Jaycee Dugard, the woman abducted, raped and held captive 18 years by Phillip Garrido, lost her bid to hold U.S. Bureau of Prison and parole officials liable for alleged failure to adequately supervise Garrido.
The 9th U.S. Circuit Court of Appeals, in a split 2-1 vote Tuesday, held that the U.S. can only be liable to the same extent a private individual might be under similar circumstances. The majority said under California law private companies that operate rehabilitation facilities are not liable to the public at large for the conduct of inmates or paroles under their supervision.
Likewise, the federal government could not be held to account on that basis, according to the majority signed by Judges Richard Clifton and John Owens.
“The United States cannot be held liable under the [Federal Tort Claims Act] for the conduct of the parole officer here,” the majority said in a non-precedential order.

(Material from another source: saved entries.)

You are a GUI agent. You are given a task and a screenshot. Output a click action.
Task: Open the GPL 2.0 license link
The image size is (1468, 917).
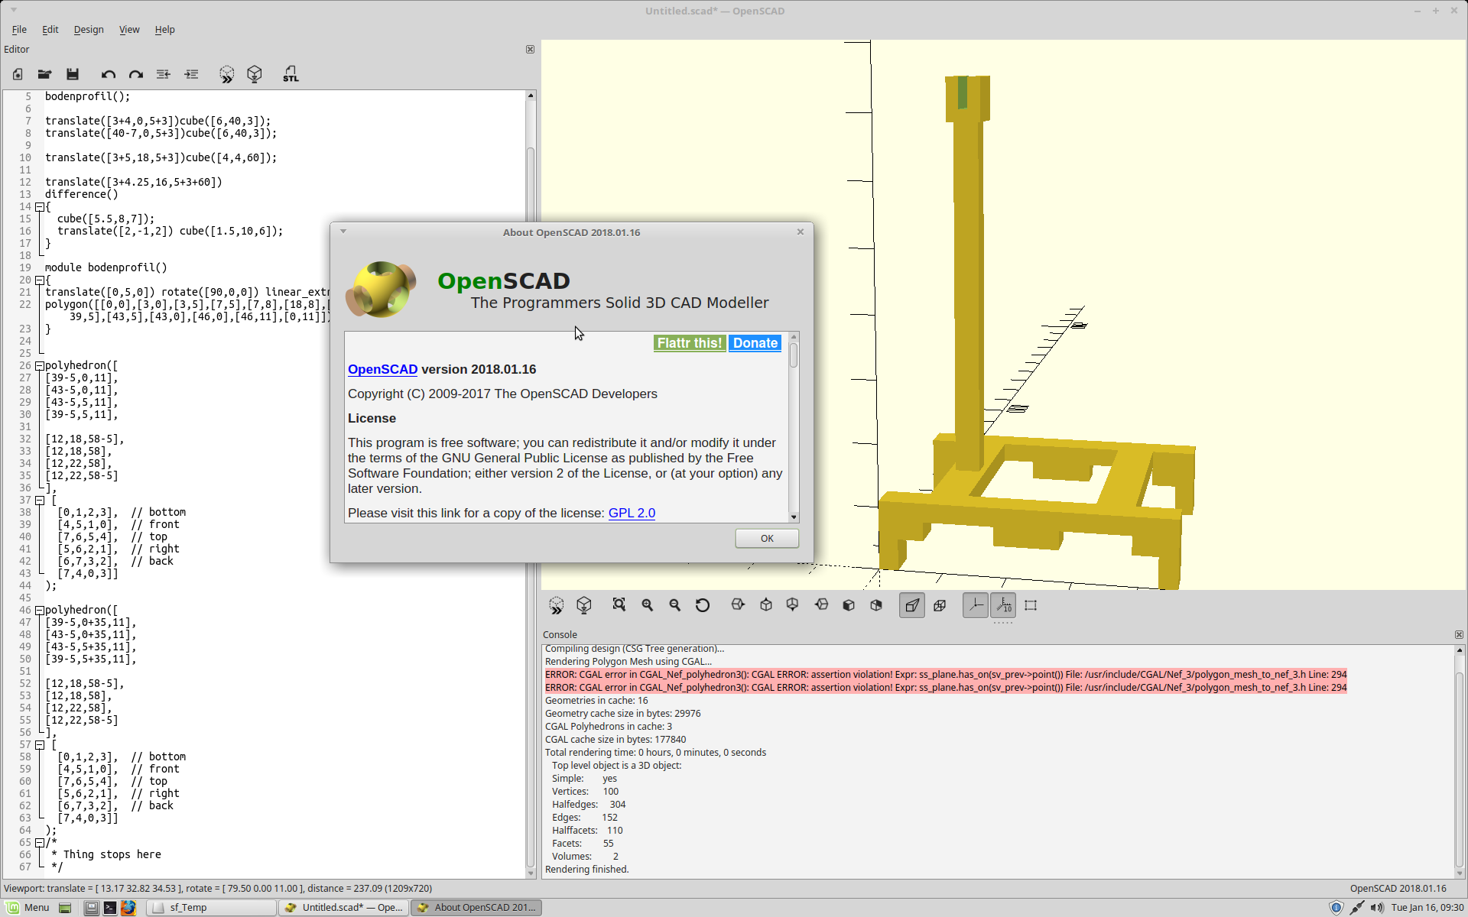(632, 513)
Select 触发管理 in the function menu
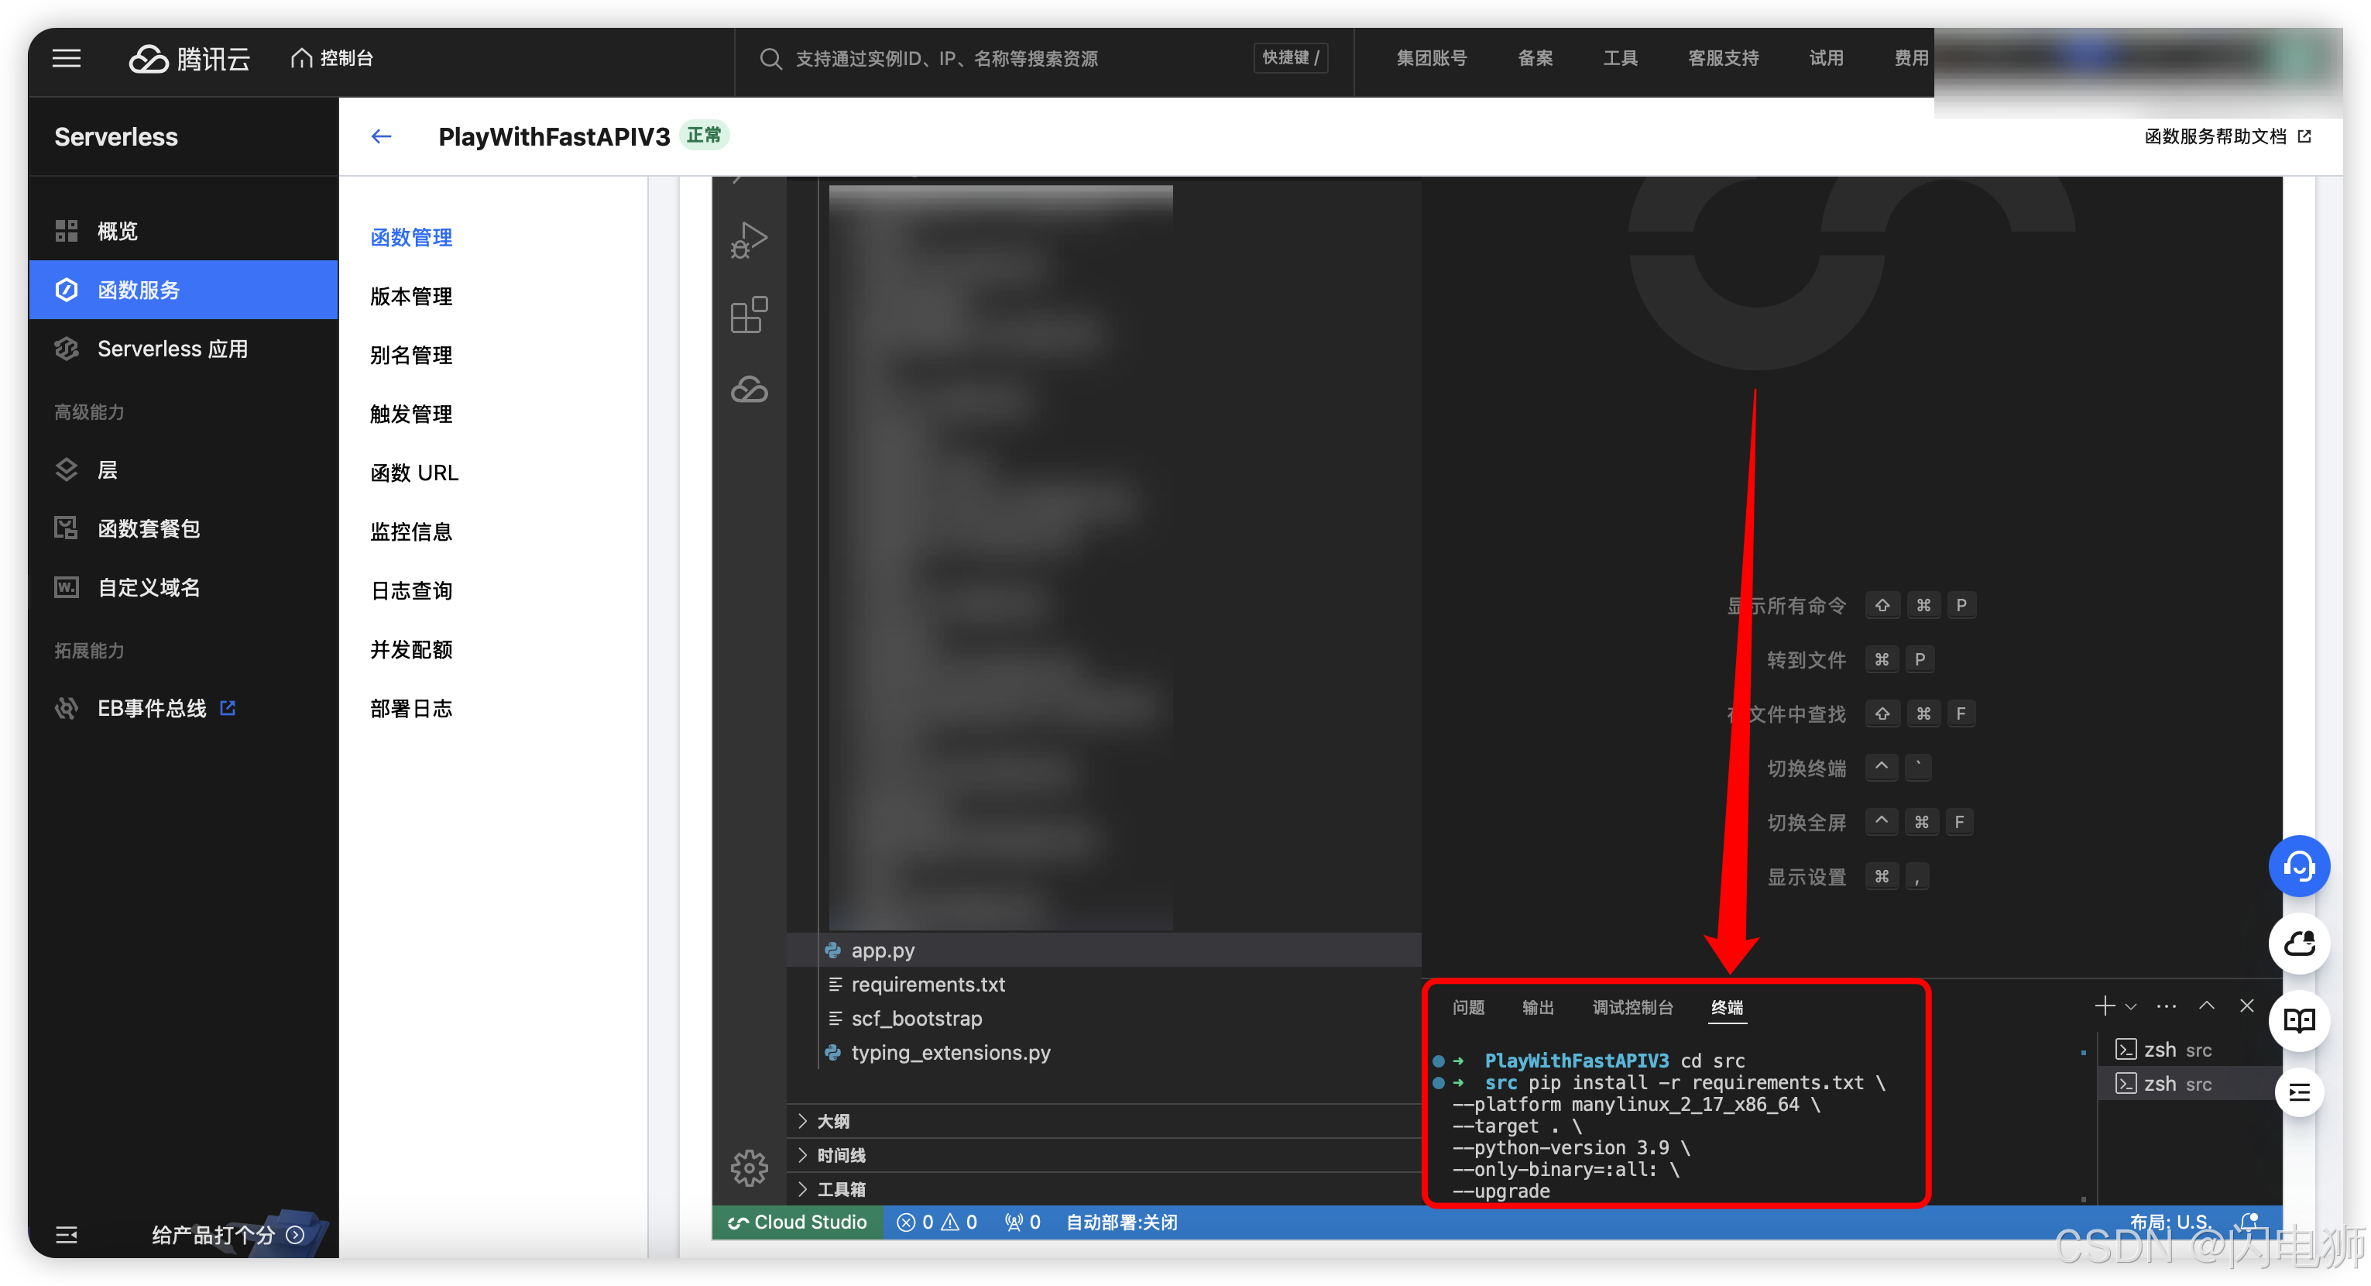The height and width of the screenshot is (1286, 2371). pos(411,414)
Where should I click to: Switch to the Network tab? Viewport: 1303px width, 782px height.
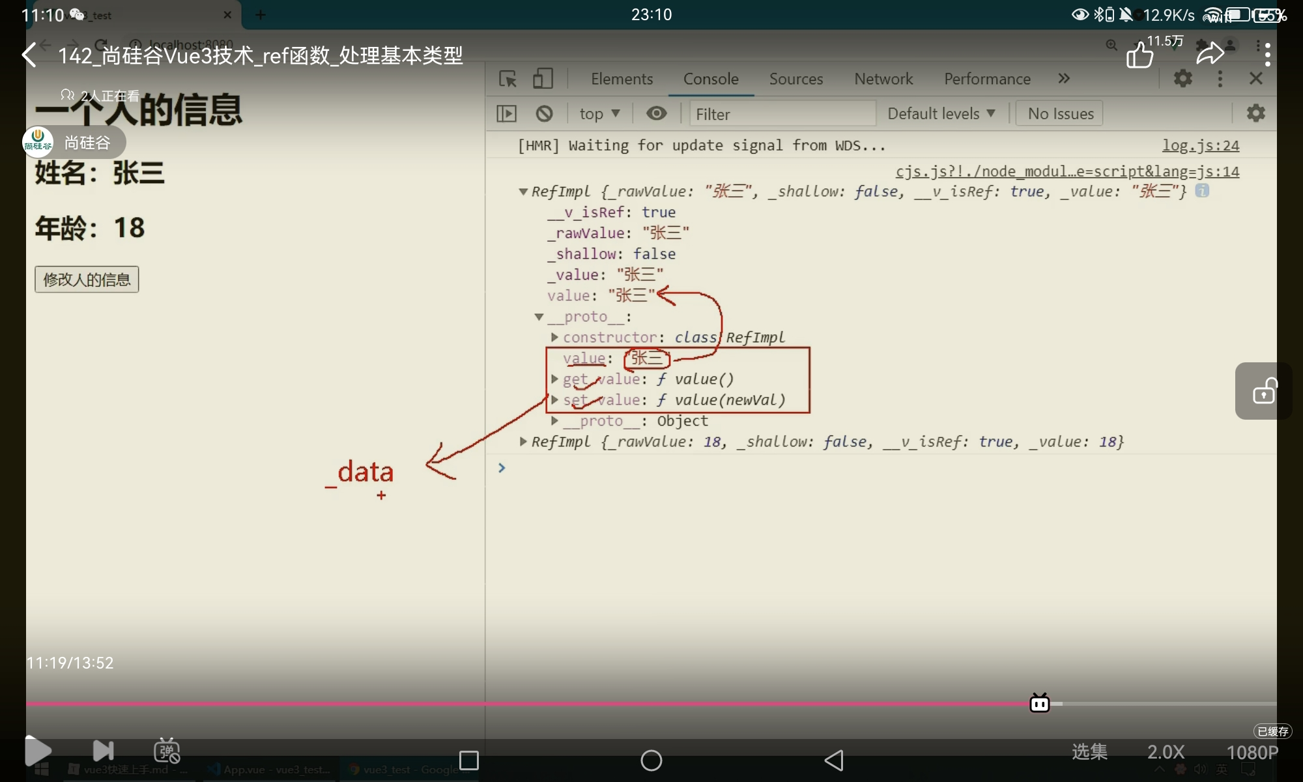(x=883, y=79)
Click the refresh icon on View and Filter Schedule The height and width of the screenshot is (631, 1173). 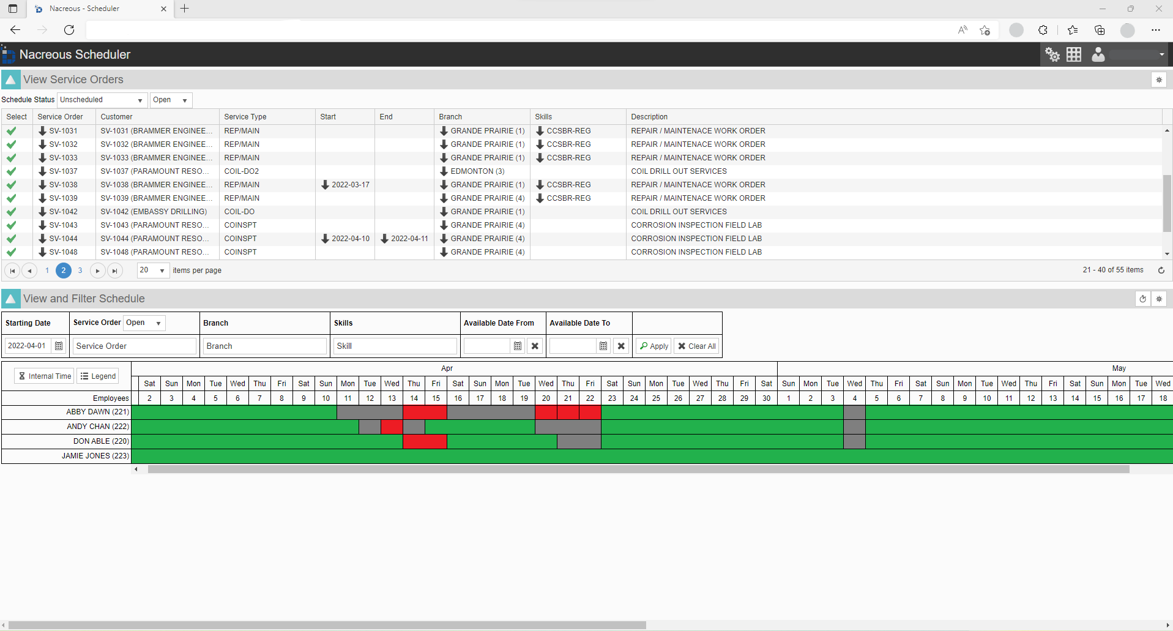coord(1143,299)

In dissent, visiting Judge William Smith of Rhode Island, said the U.S. cannot be compared to private rehabilitation centers. The FTCA provides that the U.S. may be liable for negligent conduct of its employees, the same as private employees may be liable.
Dugard sued for herself and on behalf of her daughters, fathered by Garrdo during years of sexual assaults.
The lawsuit details the harrowing years of her captivity as a sex slave of Garrido’s from the age of 11 when she was kidnapped from while walking near her South Lake Tahoe home.
As a result of Garrido’s repeated assaults Dugard became pregnant. She gave birth to two children at age 14 and 17 in the backyard sheds Garrido had fashioned to isolate her and she did so without medical care or help, according to the suit.
But her suit also recounts Garrido’s history of prior convictions for sexual abuse and rape of other young women, including a woman he kidnapped in 1976 at age 25 in the Tahoe area. The suit alleges she was handcuffed and taken to a storage shed was she was raped over a six hour period by Garrido. Police discovered a broken lock on the shed and eventually captured Garrido. He was sentenced to 50 years in federal prison, the suit states.
Yet federal authorities released him after 11 years and did so allegedly after a 35 minute interview with him and without the prosecutor or defense lawyer in his case present. He was returned to Nevada authorities in 1988 to finish a state prison term but released eight months later on parole to U.S. Probation Office in Northern California.
Despite Garrido’s repeated parole violations for abuse of drugs and alcohol, he remained free on parole in 1991 – just three years after his prison release – when he kidnapped 11-year-old Dugard, the suit states.
In addition, the suit alleges that shortly after his release he appeared at the workplace of his 1976 rape victim and in another incident a co-worker at a nursing home allegedly quit because of his unsolicited sexual attention. “Shockingly, federal parole authorities never followed up on any of these claims and failed to bring these alarming incidents to the attention of the U.S. Parole Commission,” wrote Dale Kinsella, Dugard’s attorney.
Kinsella also accused federal parole officers of failing to visit Garrido’s home for 40 straight months between 1991 and 1995.
Under California tort law, “where there is a special relationship, there is a duty to warn or control that extends to foreseeable, but not readily identifiable victims, provided that the action required would be reasonable and not futile,” Smith wrote in dissent.
For those reasons, Smith said he would reverse the trial court’s summary judgment and reinstate Dugard’s case.
The suit sought unspecified damages from the federal government asserting the Bureau of Prisons and the U.S. Parole authorities were negligent and allegedly failed to properly supervise and incarcerate Garrido for parole violations. And the alleged failures were the indirect cause of Dugard’s kidnap and years of sexual abuse.
Acting as visiting judge in the trial court was 9th Circuit Judge Carlos Bea.